OPA already attaches `annotations` to rules. With the Roast format attaching `package` and `subpackages` scoped
`annotations` to the `package` as well, there is no need to store `annotations` at the module level, as that's
effectively just duplicating data. Having this removed can save a considerable amount of space in well-documented
policies, as they should be!

### Removed `index` attribute from body expressions

In the original AST, each expression in a body carries a numeric `index` attribute. While this doesn't take much space,
it is largely redundant, as the same number can be inferred from the order of the expressions in the body array. It's
therefore been removed from the Roast format.

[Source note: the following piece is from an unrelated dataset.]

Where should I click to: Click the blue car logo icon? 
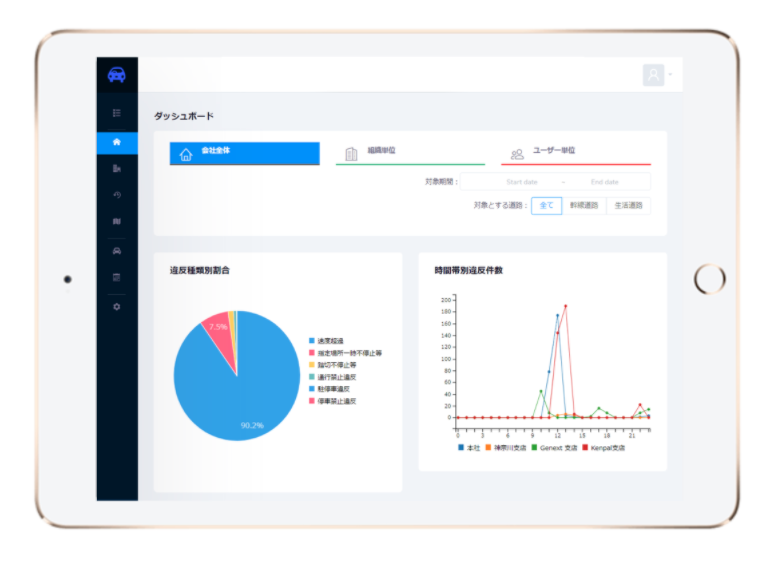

### Removed`name` attribute from rule heads

The `name` attribute found in the OPA AST for `rules` is unreliable, as it's not always present. The `ref`
attribute however always is. While this doesn't come with any real cost in terms of AST size or performance, consistency
is key.

### Fixed inconsistencies in the original Rego AST

A few inconsistencies exist in the original AST JSON format:

- `comments` attributes having a `Text` attribute rather than the expected `text`
- `comments` attributes having a `Location` attribute rather than the expected `location`

Fixing these in the original format would be a breaking change. The Roast format corrects these inconsistencies, and
uses `text` and `location` consistently.

## Performance

While the numbers may vary some, the Roast format is currently about 40-50% smaller in size than the original AST JSON
format, and can be processed (in Rego, using `walk` and so on) about 1.25 times faster.

## Potential improvements

### Replace `text` in `location` string with end location

While it's not known how much of an impact it has on traversal speed / performance, a large chunk of the bytes in the
current optimized AST are base64-encoded `text` values in `location` strings. These could be replaced with the end
location of any given node. Rather than base64-encoding the the bytes of the text in serialization, we could instead
count the number of newlines in the text, and from that plus the number of bytes on the last line (if more than one)
determine the end location. It would then be assumed that the client has the means to translate that into the
equivalence of `text` where necessary. Regal could for example easily do this from `input.regal.file.lines`.